Farabi'ye göre evren iki çeşittir: Emr âlemi; halk âlemi. Emr âlemi nedensizdir. Halk âlemiyse belli bir nedenle var olmuştur ve bir duyu âlemidir.
Farabi'de, ahlâkın temeli bilgidir. Akıl, iyiyle kötüyü ancak edindiği bilgilerle ayırdedebilir. Akıl insana bir "irade özgürlüğü" verir; Tanrı'nın özünden gelen "akıl"la bağlantılı olan bu özgürlük,hem gerekli, hem de "belirlenmiştir". Sonuç olarak, Farabi, ahlâk anlayışı bakımından da Aristoteles ile Eflatun'un "iyi" kavramını, Aristoteles'in "en iyiye ulaşma çabası"nı benimsemiştir Ama "en iyi"den anladığı, Tanrı'ya yaraşan niteliktir.

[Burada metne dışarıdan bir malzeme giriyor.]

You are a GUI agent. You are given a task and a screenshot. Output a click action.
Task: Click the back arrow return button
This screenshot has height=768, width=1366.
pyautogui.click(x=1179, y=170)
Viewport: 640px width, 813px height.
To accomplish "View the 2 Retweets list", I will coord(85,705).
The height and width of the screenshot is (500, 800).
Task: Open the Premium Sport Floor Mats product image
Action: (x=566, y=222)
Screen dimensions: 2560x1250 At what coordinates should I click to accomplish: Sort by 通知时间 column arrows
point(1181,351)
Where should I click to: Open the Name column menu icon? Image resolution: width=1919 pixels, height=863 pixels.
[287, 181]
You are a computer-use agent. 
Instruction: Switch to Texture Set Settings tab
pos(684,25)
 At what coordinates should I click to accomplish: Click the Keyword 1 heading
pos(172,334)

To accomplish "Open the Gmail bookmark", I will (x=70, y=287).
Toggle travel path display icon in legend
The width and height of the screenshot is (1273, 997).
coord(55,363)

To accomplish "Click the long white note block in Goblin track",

Farabi, akıl ile ruhu bazen eş anlamlı, bazen yanyana ve birbirinin bütünleyicisi, bazı yerlerdeyse birbirinden ayrı varlıklar olarak kabul eder. Ona göre aklın dört "mertebe"si vardır: Bilkuvve akıl, bilfiil akıl, müstefad akıl, faal akıl. Vacibülvücut (kendiliğinden gerekli varlık) olan birinci vücuttan (varlık türündendir), önce akl-ı evvel (birinci akıl) doğar. Yaratılmış olan akl-ı evvel in özünde kesret (çokluk) vardır. Birinci akıldan da el-akl-ı sâni (ikinci akıl), felek-i evvel (birinci kat gök) el-akl-ı faal ve öbür gök katları ortaya çıkar.
Başlıca yapıtları: El-Maani ül-Akl (Aklın Anlamlar el-İhsa ül-Ulum (Bilimlerin Sayımı),el-Medinet ül-Fazıla (Erdemli Toplum), Füsus ül-Hikem (Hikmetlerin Özleri), Uyun ül-Mesail (Ele Alınan Konuların Kaynaklan,, Kitab el-ârâ el-Meninet ül-Fazıla (Erdemli Toplumun İlkeleri Üstüne Kitap).